We don’t know if their childhoods were like that of the kids in that study. We can’t always see physical illness, much less mental illness – we just assume they’re as capable as many of us are, and have been given the same opportunities we have. We don’t know what truly lies at the heart of the men begging on the street. Put simply, we have no place to judge one another, no matter what we think we know about them.
We’re called as fellow Christians to serve one another. The Son of God washed the very feet of the apostles, men as utterly beyond salvation and as guilty as any of us in living captive to sin. And I’m guessing those feet were pretty foul. That’s our example. That means that whether or not people abuse our generosity, we give anyway. Whether it’s government programs or private charities, we make sure we have a safety net for those who are falling, whether or not some are undeserving (in our judgment).
Our society is a busted-ass setup that doesn’t let anyone and everyone pull themselves out of the depths of despair – it’s a random drawing of circumstance. And any one of us are inches from losing everything, if the ball bounces the wrong way – our jobs, our homes, our families, everything.
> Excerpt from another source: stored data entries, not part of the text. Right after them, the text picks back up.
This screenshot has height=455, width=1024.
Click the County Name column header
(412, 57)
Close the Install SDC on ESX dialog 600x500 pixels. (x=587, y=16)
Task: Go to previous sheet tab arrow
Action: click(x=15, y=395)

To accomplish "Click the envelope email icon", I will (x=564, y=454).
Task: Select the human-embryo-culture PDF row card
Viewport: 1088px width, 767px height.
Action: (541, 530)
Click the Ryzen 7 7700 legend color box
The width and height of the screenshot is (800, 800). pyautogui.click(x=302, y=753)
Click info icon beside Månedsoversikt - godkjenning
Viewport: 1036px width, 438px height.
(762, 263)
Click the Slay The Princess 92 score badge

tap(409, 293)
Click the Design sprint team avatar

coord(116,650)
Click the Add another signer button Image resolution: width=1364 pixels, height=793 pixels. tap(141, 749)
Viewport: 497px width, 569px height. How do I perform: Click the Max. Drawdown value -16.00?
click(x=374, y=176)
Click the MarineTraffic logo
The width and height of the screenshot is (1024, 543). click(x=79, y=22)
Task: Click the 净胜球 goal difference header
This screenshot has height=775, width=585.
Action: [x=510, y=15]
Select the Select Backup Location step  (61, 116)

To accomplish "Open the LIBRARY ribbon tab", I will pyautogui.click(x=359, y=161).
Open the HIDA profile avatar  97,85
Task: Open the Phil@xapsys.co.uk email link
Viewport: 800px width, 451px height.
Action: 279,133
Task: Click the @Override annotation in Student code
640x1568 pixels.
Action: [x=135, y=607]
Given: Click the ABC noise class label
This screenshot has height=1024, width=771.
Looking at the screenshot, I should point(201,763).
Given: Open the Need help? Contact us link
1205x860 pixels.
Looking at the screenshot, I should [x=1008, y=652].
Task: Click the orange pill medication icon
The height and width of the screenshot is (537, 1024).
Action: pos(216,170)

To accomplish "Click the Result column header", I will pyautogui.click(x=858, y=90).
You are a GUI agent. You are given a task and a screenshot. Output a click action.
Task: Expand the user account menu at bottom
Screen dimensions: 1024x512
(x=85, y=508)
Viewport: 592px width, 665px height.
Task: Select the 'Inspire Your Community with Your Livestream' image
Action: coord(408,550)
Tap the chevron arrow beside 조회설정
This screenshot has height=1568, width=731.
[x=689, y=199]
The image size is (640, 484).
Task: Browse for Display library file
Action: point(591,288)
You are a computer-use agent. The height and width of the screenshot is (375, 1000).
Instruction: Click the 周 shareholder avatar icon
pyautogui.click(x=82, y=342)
None of us are immune from ever finding ourselves in the position where those kids and their families are.
Forget the virtual churches, the multimedia worship experiences, the church iPhone apps. In the end we serve. We don’t serve the worthy, we just serve. Our first and foremost goal ought to be to make sure no one needs food stamps anymore – that we all have enough to eat, a warm place to sleep and a safe place to live. I don’t pretend I know how to pull that off, but I do know that the first step to this is to ditch the judgment of worth as a prerequisite to service.
Preach it, brother!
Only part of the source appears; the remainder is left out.